··· EXTRACTED RECORDS ···

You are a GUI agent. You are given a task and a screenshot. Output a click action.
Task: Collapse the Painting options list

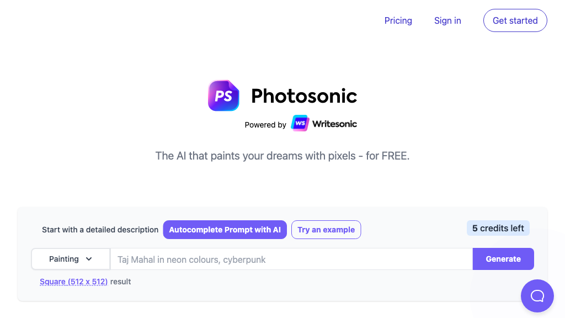(x=70, y=259)
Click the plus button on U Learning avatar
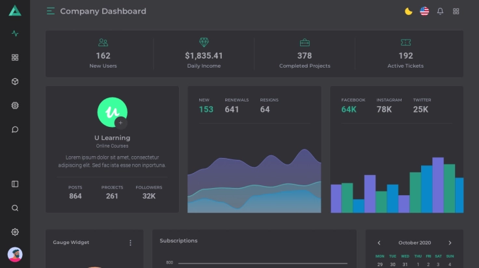479x268 pixels. [120, 122]
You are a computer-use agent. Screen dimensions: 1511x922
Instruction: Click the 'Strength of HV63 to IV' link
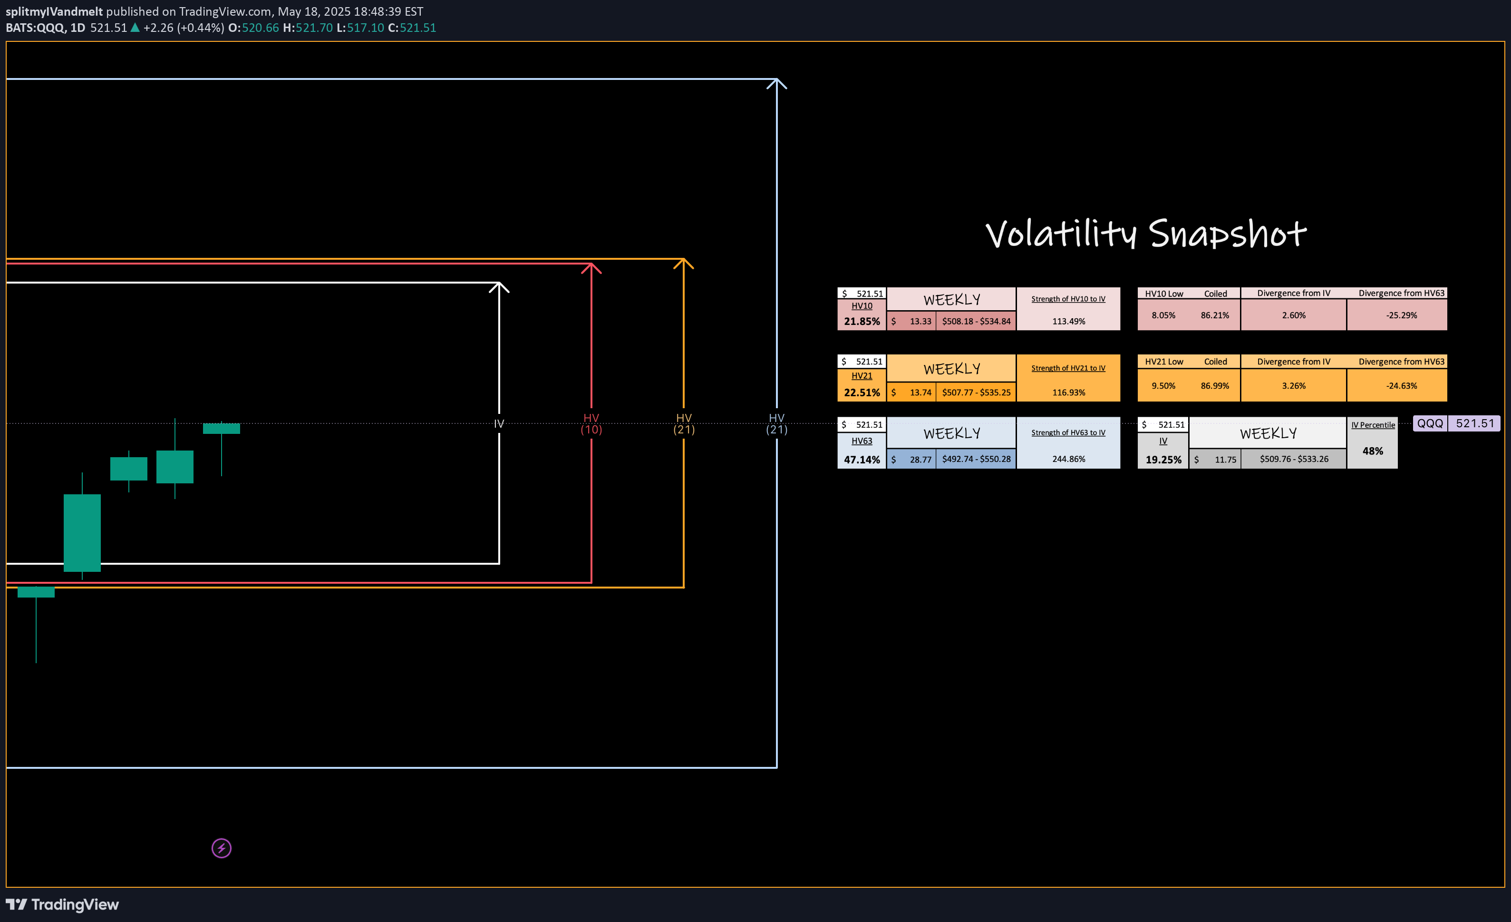point(1068,432)
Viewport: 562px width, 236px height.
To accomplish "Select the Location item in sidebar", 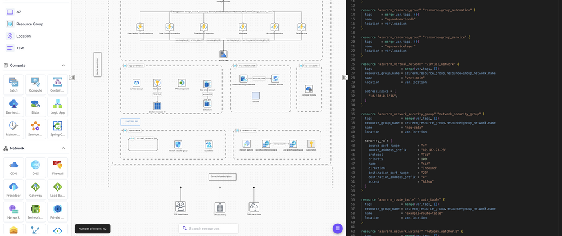I will [x=24, y=36].
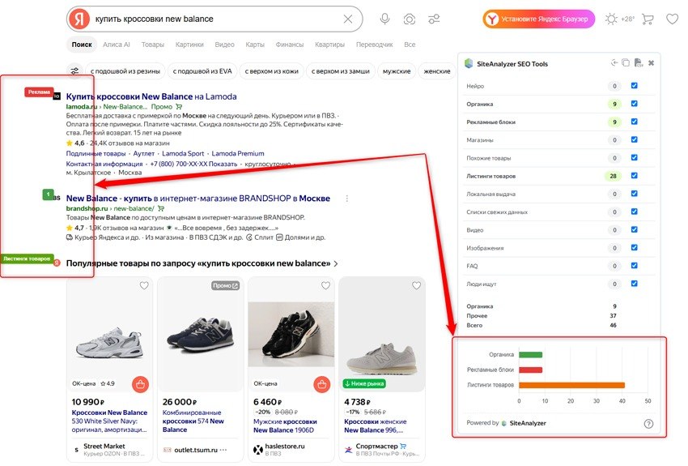This screenshot has height=466, width=688.
Task: Clear the search query with X icon
Action: [348, 19]
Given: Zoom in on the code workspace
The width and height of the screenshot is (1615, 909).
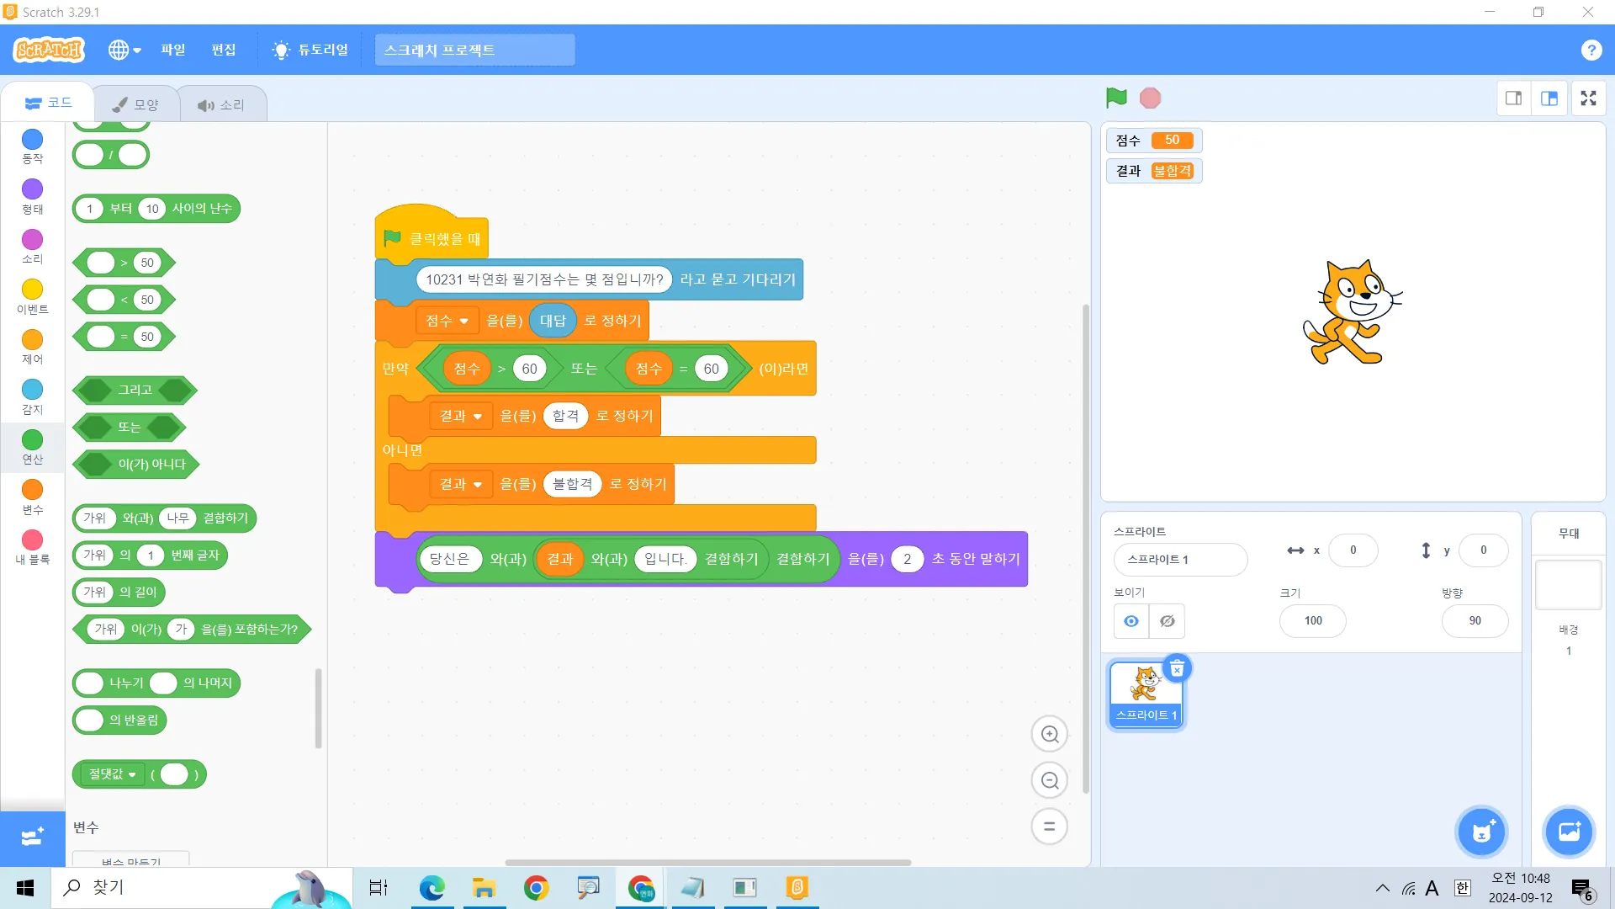Looking at the screenshot, I should click(x=1049, y=734).
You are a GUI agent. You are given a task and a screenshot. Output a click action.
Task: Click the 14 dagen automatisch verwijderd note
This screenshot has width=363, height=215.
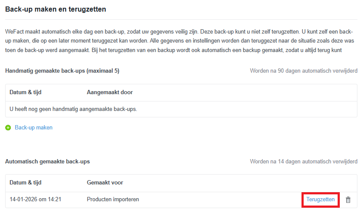[303, 162]
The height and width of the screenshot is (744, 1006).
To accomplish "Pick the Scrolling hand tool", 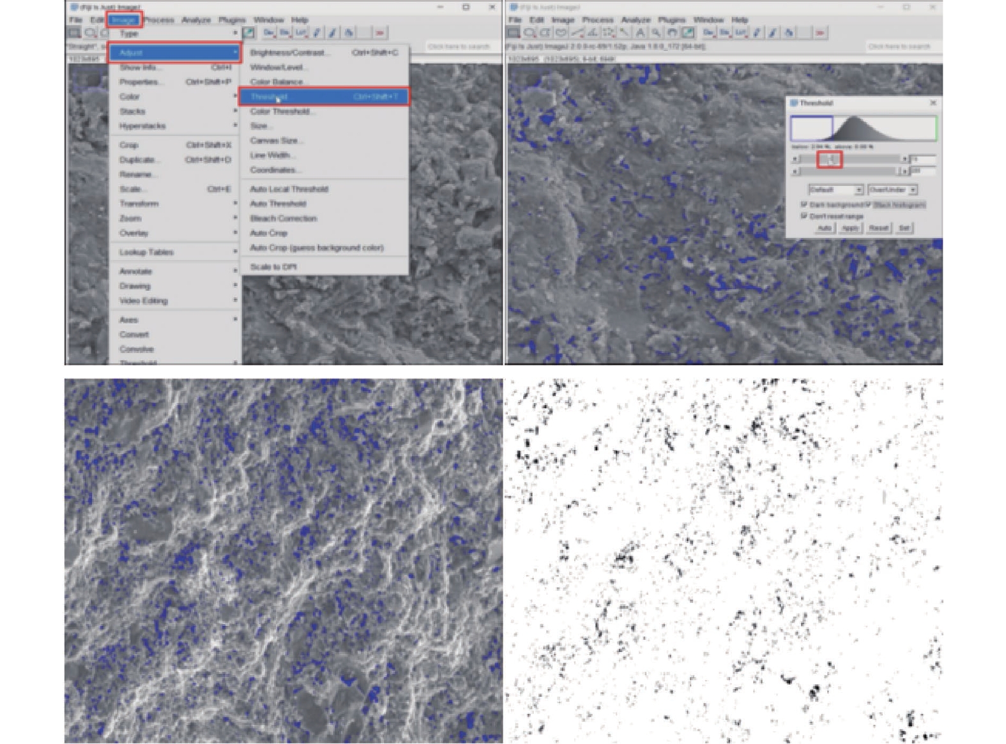I will (x=672, y=33).

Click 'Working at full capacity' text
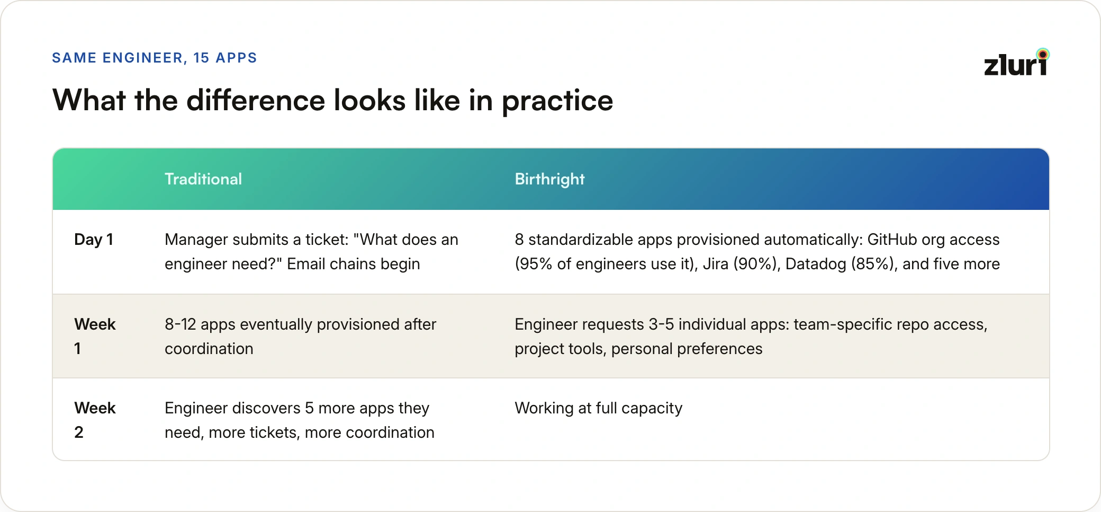click(x=598, y=408)
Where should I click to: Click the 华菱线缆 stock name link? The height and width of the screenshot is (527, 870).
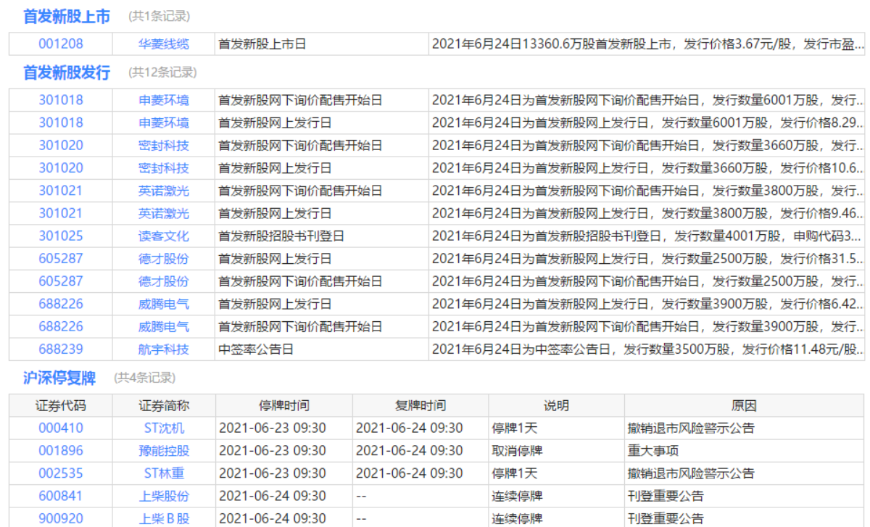(164, 44)
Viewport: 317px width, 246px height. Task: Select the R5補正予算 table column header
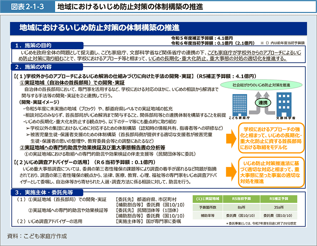pyautogui.click(x=279, y=199)
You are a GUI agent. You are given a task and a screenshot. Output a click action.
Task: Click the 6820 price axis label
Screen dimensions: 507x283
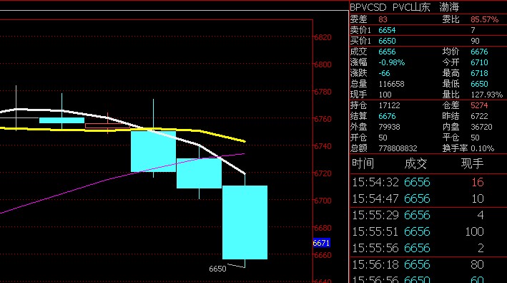coord(323,37)
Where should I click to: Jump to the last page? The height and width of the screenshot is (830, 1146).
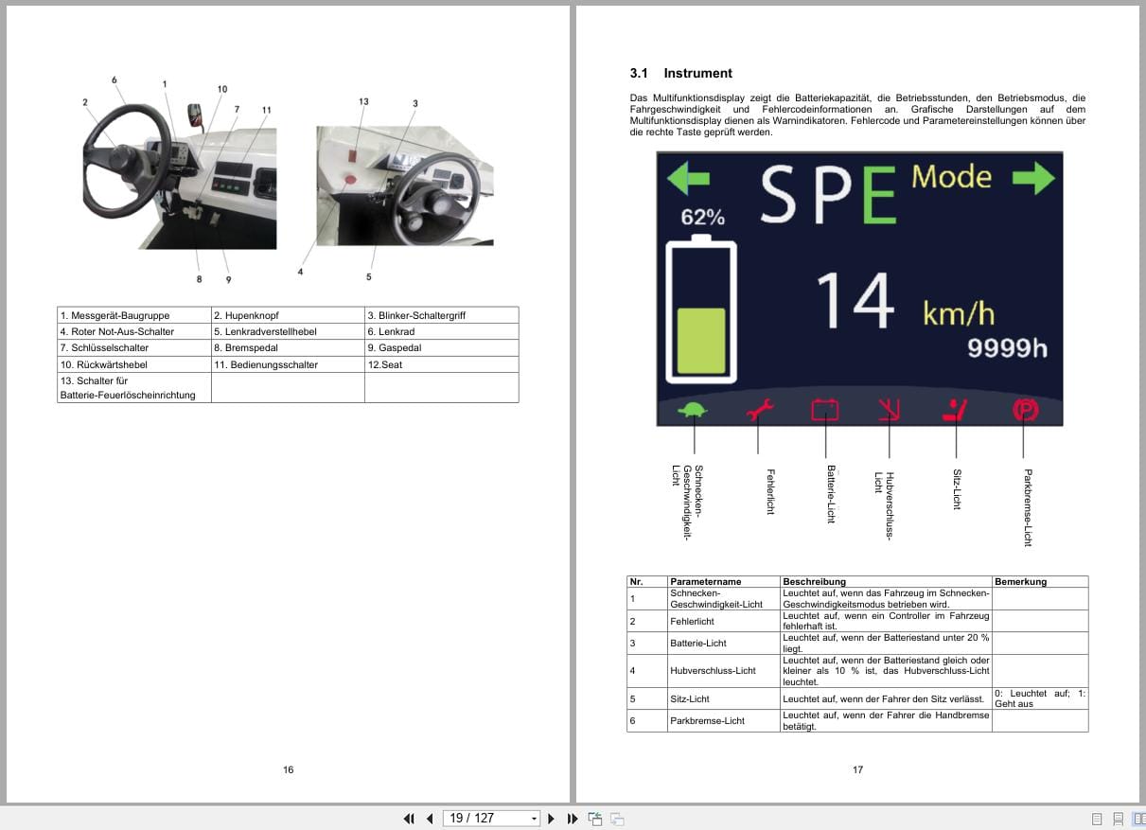click(x=573, y=818)
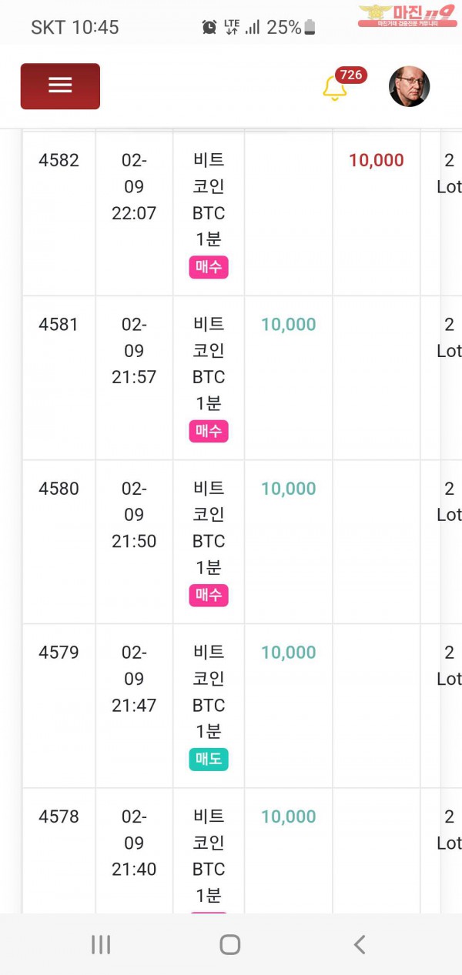The height and width of the screenshot is (975, 462).
Task: Tap the 매수 badge in row 4582
Action: 209,267
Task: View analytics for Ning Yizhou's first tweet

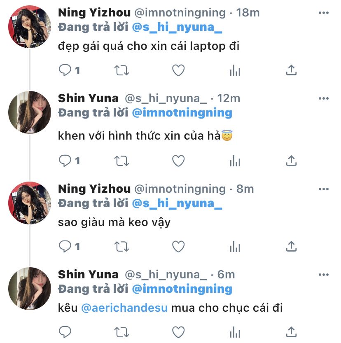Action: [235, 70]
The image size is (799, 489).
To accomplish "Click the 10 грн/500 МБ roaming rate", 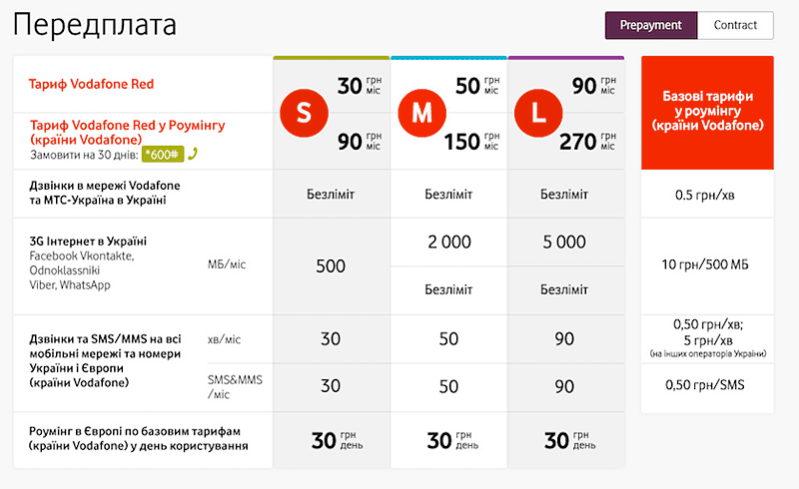I will pyautogui.click(x=706, y=263).
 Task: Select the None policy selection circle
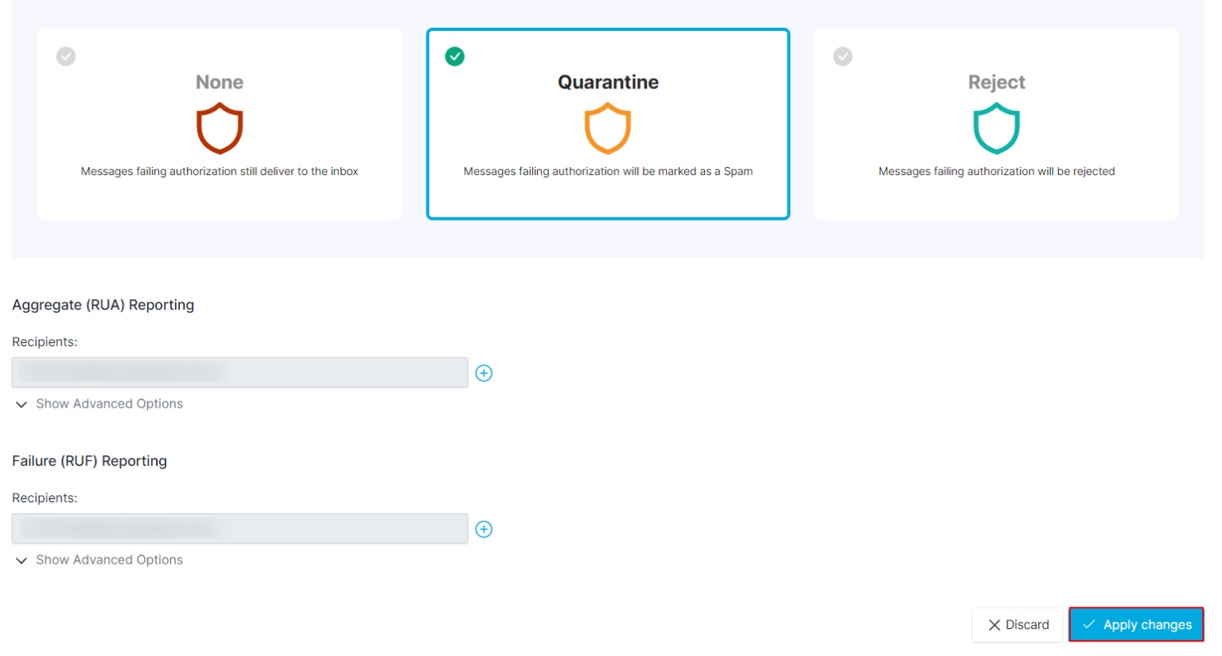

···

# [YOUR INSTRUCTIONS]
Copy out the lines between the one holding "Click 'Working at full capacity' text" and the one holding "pyautogui.click(x=279, y=199)", inclusive, without the pictures.

# [RESPONSE FOR THIS EXERCISE]
Click 'Working at full capacity' text
click(x=598, y=408)
Where should I click to: Click the 华菱线缆 stock name link? The height and width of the screenshot is (527, 870).
(164, 44)
Viewport: 317px width, 246px height. Task: Select the R5補正予算 table column header
pyautogui.click(x=279, y=199)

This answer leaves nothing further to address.